His now 38-years old younger sister, had disappeared for more than 18 year.

In a reply, the consulate claimed, there's no Indonesian housemaid known as Kuswati, working in the kingdom.


Ina, from Perwokerto, Banyumas in Central Java was back in her country, last Friday.
She was relieved when the aeroplane touched down at Soekarno-Hatta Airport at Tangerang, Banten.

She flew home, courtesy of the Indonesian government.

She had been living under the Kandara bridge in Jeddah, Saudi Arabia for more than a year.
She was in Saudi Arabia since 2007 but chose to run away 18 months ago.

The son of Ina's employer often locked her in the bathroom.
She was denied of visit to hospital nor medication on her sick days.

The National Agency for the Placement and Protection of Indonesian Migrant Workers (BNP2TKI) had repatriated troubled migrant workers from Saudi Arabia.

The Indonesian government had allocated fund of Rp128 billion for its troubled citizens, after violating their residence permit.

The repatriations were conducted in  three stages of overstayers in Jeddah, Saudi Arabia.
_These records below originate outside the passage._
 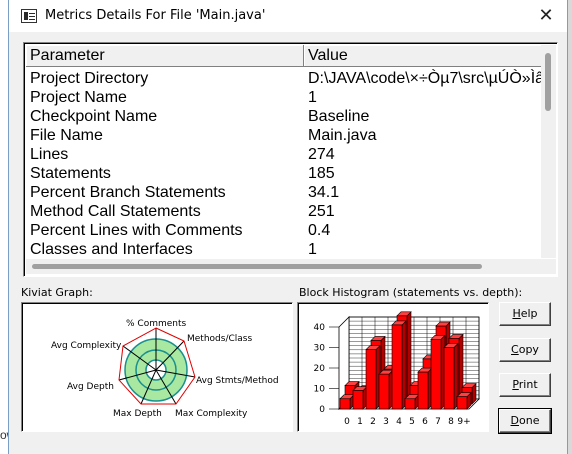 I want to click on histogram-y-tick-label: 30, so click(x=320, y=349).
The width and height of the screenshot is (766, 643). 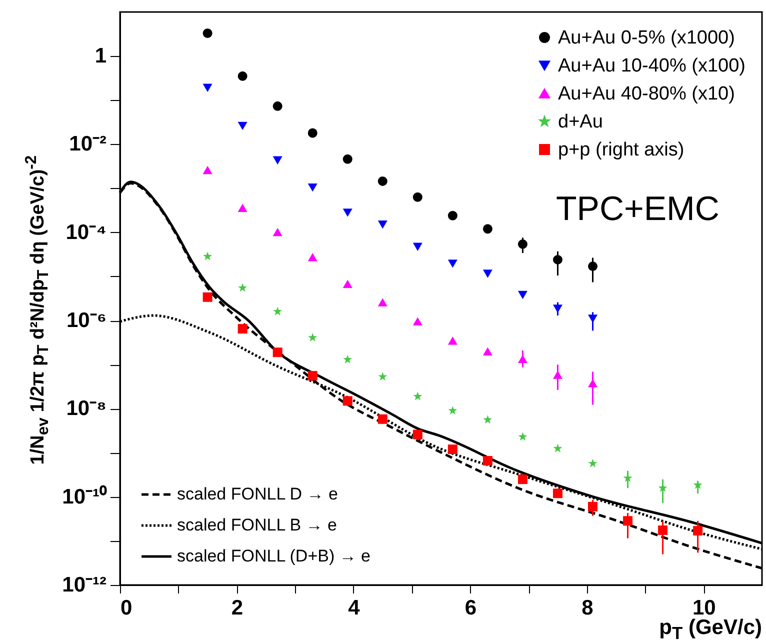 I want to click on legend-label: scaled FONLL D → e, so click(x=258, y=494).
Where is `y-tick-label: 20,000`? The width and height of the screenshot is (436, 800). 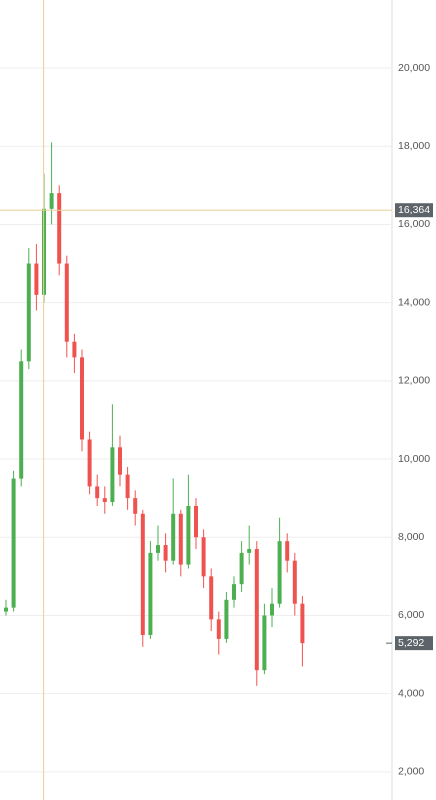
y-tick-label: 20,000 is located at coordinates (414, 68).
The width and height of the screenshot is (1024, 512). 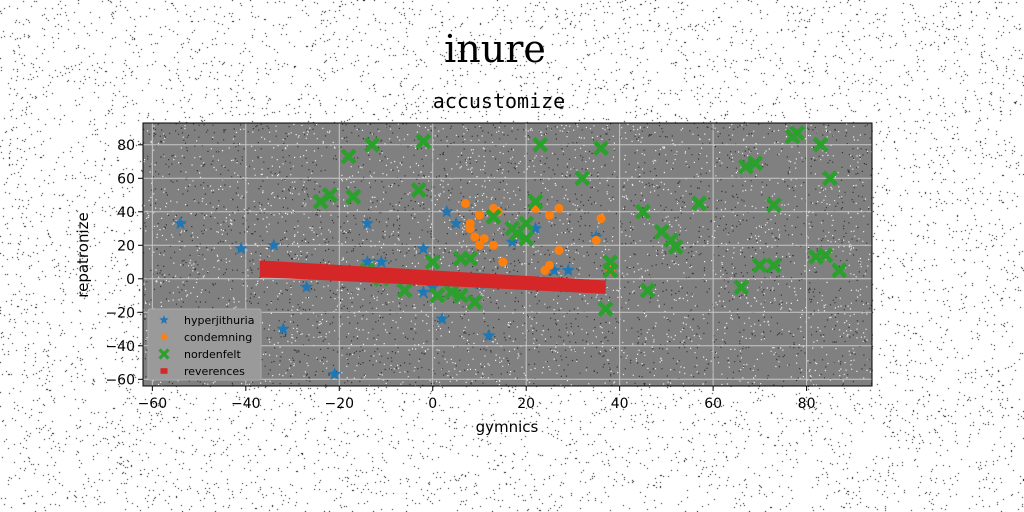 What do you see at coordinates (432, 404) in the screenshot?
I see `x-tick-label: 0` at bounding box center [432, 404].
The series started on Monday February 14, with the first repatriation of 301 Indonesian overstayer citizens, who lived under the Khandara Bridge in Jeddah, consisting of 234 women, 27 kids, and 40 infants.

The second, on Friday February 18, repatriating 335 Indonesian overstayers - 302 female, 15 children, and 19 infants, residing under the Khandara Bridge too.

There are no more Indonesian citizen lives under the Khandara Bridge, for now.

However, there are still overstayers in Jeddah who lives in tahril (shelter) at the immigration office.
They stay together with thousands of offenders from Pakistan, India, Bangladesh and the Philippines.

The tahril capacity, suitable for ten thousand people, was insufficient.
It  forced the Saudi Arabian government to add another shelter for them in the House of Madinatul Hujjaj, Jeddah, to accommodate tens of thousands offenders from various countries

Yesterday, the last repatriation, managed to send home those migrant workers who have had problems with their jobs.

They were some 350 Indonesians - 286 female, 21 children and 43 infants.